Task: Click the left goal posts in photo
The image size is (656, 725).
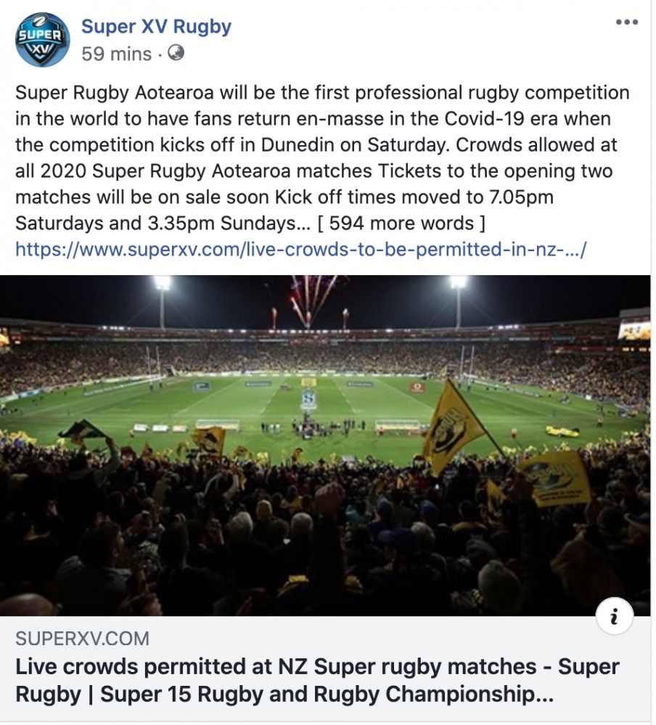Action: point(155,361)
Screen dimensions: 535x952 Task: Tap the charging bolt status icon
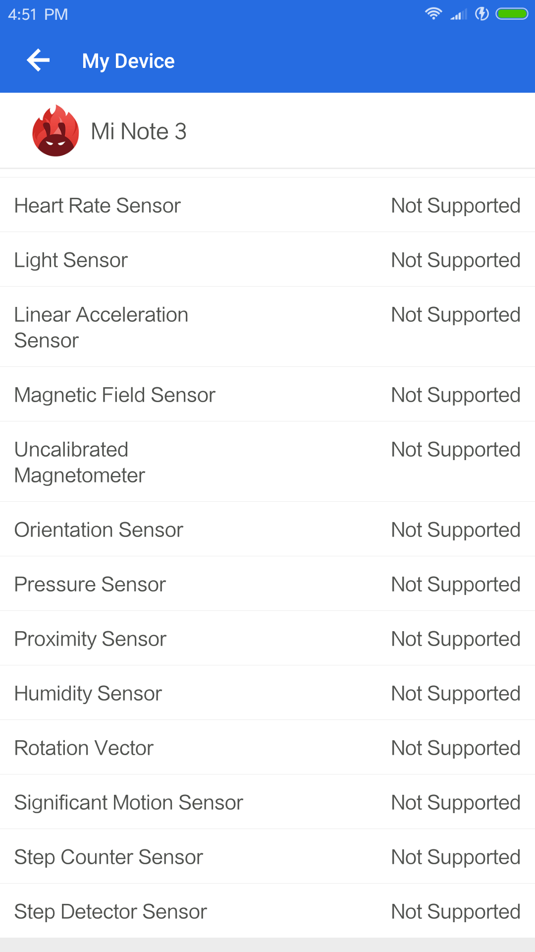[x=482, y=14]
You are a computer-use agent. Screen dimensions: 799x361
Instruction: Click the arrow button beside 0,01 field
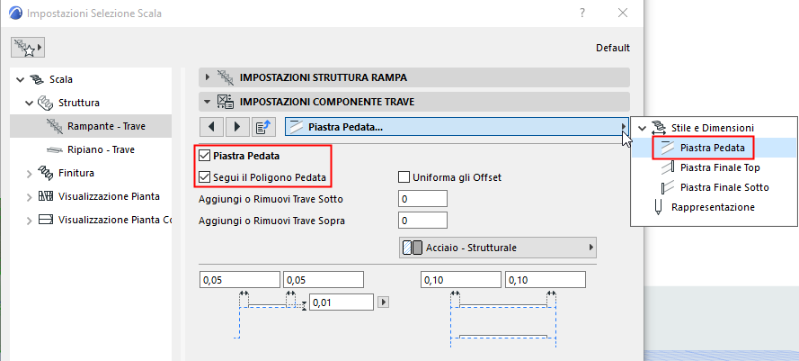[384, 302]
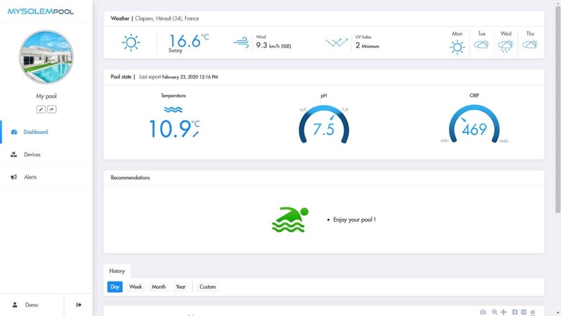This screenshot has height=316, width=561.
Task: Click the chart zoom-in plus icon
Action: pyautogui.click(x=515, y=312)
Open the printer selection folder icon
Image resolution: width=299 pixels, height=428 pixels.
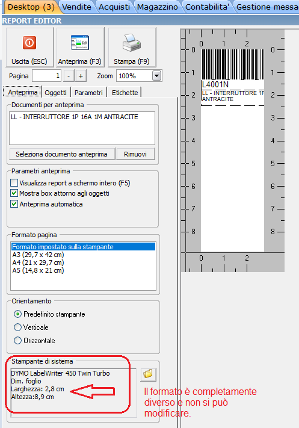tap(148, 374)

_ACTIVITY_:
Should a picture appear among the entries, skip it and copy the rest exactly.

_EXPECTED ANSWER_:
Task: Click the left goal posts in photo
The image size is (656, 725).
Action: point(155,361)
Screen dimensions: 535x952 Task: Tap the charging bolt status icon
[x=482, y=14]
You are a computer-use agent. Screen dimensions: 799x361
Instruction: Click the arrow button beside 0,01 field
[384, 302]
This screenshot has height=316, width=561.
Task: Click the chart zoom-in plus icon
Action: pyautogui.click(x=515, y=312)
Open the printer selection folder icon
Image resolution: width=299 pixels, height=428 pixels.
tap(148, 374)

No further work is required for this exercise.